Problem to work on: Set down the records that follow exactly and completely.

Excerpts from a dataset:

:::::

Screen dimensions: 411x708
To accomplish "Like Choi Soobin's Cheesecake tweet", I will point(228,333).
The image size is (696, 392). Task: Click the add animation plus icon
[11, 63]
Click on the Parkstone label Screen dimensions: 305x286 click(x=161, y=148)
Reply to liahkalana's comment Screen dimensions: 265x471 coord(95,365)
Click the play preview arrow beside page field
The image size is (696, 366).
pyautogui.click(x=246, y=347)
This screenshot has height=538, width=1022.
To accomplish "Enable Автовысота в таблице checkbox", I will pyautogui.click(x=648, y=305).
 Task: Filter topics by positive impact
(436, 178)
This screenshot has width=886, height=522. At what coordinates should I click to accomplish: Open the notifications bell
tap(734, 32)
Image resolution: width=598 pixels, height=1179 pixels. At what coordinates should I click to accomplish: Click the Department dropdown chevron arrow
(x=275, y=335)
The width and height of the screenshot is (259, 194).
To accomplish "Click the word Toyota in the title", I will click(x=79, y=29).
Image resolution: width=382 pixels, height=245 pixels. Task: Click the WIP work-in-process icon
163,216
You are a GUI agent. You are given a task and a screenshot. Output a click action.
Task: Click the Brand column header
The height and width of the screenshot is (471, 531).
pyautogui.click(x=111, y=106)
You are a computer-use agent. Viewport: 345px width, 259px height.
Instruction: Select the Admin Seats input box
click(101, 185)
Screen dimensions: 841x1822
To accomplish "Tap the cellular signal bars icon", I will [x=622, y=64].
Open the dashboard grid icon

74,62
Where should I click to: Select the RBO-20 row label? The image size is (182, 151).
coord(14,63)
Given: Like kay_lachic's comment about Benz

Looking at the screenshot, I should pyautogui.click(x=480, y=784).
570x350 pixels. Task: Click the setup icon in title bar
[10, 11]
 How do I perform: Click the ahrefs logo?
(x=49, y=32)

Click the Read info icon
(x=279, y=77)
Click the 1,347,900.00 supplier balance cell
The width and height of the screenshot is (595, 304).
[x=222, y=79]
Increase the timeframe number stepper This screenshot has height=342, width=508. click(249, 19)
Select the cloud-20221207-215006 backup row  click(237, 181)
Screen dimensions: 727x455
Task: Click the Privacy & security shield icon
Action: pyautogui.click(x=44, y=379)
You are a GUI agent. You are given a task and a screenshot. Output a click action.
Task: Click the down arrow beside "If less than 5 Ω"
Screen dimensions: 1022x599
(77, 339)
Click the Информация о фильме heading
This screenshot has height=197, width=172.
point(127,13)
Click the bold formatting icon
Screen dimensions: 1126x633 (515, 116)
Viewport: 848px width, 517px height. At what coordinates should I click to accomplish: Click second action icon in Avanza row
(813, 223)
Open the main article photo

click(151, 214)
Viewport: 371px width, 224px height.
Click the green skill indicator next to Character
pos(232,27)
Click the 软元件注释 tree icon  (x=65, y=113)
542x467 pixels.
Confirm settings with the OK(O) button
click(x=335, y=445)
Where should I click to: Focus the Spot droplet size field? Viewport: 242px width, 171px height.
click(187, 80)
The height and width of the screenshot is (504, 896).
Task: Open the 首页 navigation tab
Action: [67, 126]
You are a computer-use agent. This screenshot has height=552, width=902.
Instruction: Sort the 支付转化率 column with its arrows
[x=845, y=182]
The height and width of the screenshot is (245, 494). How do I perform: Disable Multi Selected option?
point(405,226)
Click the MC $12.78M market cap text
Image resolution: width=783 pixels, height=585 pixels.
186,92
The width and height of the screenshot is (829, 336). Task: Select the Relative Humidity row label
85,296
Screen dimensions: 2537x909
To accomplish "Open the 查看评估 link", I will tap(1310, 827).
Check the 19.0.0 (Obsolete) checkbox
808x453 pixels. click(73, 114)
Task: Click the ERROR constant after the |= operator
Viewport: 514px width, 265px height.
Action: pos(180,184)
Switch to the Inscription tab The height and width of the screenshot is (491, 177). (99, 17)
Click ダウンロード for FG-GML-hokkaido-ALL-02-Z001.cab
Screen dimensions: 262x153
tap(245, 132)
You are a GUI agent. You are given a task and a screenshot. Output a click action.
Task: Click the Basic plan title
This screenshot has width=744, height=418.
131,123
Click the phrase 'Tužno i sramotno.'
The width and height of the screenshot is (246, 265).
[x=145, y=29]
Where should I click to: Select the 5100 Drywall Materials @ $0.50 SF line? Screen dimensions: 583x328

:::::

Answer to this exercise:
Screen dimensions: 411x708
To accomplish "Like Choi Soobin's Cheesecake tweet", I will point(228,333).
The image size is (696, 392). Task: Click the add animation plus icon
[11, 63]
Click on the Parkstone label Screen dimensions: 305x286 click(x=161, y=148)
Reply to liahkalana's comment Screen dimensions: 265x471 coord(95,365)
Click the play preview arrow beside page field
The image size is (696, 366).
pyautogui.click(x=246, y=347)
This screenshot has height=538, width=1022.
To accomplish "Enable Автовысота в таблице checkbox", I will pyautogui.click(x=648, y=305).
 Task: Filter topics by positive impact
(436, 178)
This screenshot has width=886, height=522. At what coordinates should I click to accomplish: Open the notifications bell
tap(734, 32)
Image resolution: width=598 pixels, height=1179 pixels. At what coordinates should I click to accomplish: Click the Department dropdown chevron arrow
(x=275, y=335)
The width and height of the screenshot is (259, 194).
To accomplish "Click the word Toyota in the title", I will click(x=79, y=29).
Image resolution: width=382 pixels, height=245 pixels. Task: Click the WIP work-in-process icon
163,216
You are a GUI agent. You are given a task and a screenshot. Output a click action.
Task: Click the Brand column header
The height and width of the screenshot is (471, 531).
pyautogui.click(x=111, y=106)
You are a computer-use agent. Viewport: 345px width, 259px height.
Instruction: Select the Admin Seats input box
click(101, 185)
Screen dimensions: 841x1822
To accomplish "Tap the cellular signal bars icon", I will [x=622, y=64].
Open the dashboard grid icon

74,62
Where should I click to: Select the RBO-20 row label? The image size is (182, 151).
coord(14,63)
Given: Like kay_lachic's comment about Benz

Looking at the screenshot, I should pyautogui.click(x=480, y=784).
570x350 pixels. Task: Click the setup icon in title bar
[10, 11]
 How do I perform: Click the ahrefs logo?
(x=49, y=32)

Click the Read info icon
(x=279, y=77)
Click the 1,347,900.00 supplier balance cell
The width and height of the screenshot is (595, 304).
[x=222, y=79]
Increase the timeframe number stepper This screenshot has height=342, width=508. click(249, 19)
Select the cloud-20221207-215006 backup row  click(237, 181)
Screen dimensions: 727x455
Task: Click the Privacy & security shield icon
Action: pyautogui.click(x=44, y=379)
You are a GUI agent. You are given a task and a screenshot. Output a click action.
Task: Click the down arrow beside "If less than 5 Ω"
Screen dimensions: 1022x599
(77, 339)
Click the Информация о фильме heading
This screenshot has height=197, width=172.
point(127,13)
Click the bold formatting icon
Screen dimensions: 1126x633 (515, 116)
Viewport: 848px width, 517px height. At what coordinates should I click to accomplish: Click second action icon in Avanza row
(813, 223)
Open the main article photo

click(151, 214)
Viewport: 371px width, 224px height.
Click the green skill indicator next to Character
pos(232,27)
Click the 软元件注释 tree icon  (x=65, y=113)
542x467 pixels.
Confirm settings with the OK(O) button
click(x=335, y=445)
Where should I click to: Focus the Spot droplet size field? Viewport: 242px width, 171px height.
click(187, 80)
The height and width of the screenshot is (504, 896).
Task: Open the 首页 navigation tab
Action: [67, 126]
You are a computer-use agent. This screenshot has height=552, width=902.
Instruction: Sort the 支付转化率 column with its arrows
[x=845, y=182]
The height and width of the screenshot is (245, 494). How do I perform: Disable Multi Selected option?
point(405,226)
Click the MC $12.78M market cap text
Image resolution: width=783 pixels, height=585 pixels.
186,92
The width and height of the screenshot is (829, 336). Task: Select the Relative Humidity row label
85,296
Screen dimensions: 2537x909
To accomplish "Open the 查看评估 link", I will tap(1310, 827).
Check the 19.0.0 (Obsolete) checkbox
808x453 pixels. click(73, 114)
Task: Click the ERROR constant after the |= operator
Viewport: 514px width, 265px height.
Action: pos(180,184)
Switch to the Inscription tab The height and width of the screenshot is (491, 177). (99, 17)
Click ダウンロード for FG-GML-hokkaido-ALL-02-Z001.cab
Screen dimensions: 262x153
tap(245, 132)
You are a GUI agent. You are given a task and a screenshot. Output a click action.
Task: Click the Basic plan title
This screenshot has width=744, height=418.
131,123
Click the phrase 'Tužno i sramotno.'
The width and height of the screenshot is (246, 265).
[x=145, y=29]
Where should I click to: Select the 5100 Drywall Materials @ $0.50 SF line? Screen dimensions: 583x328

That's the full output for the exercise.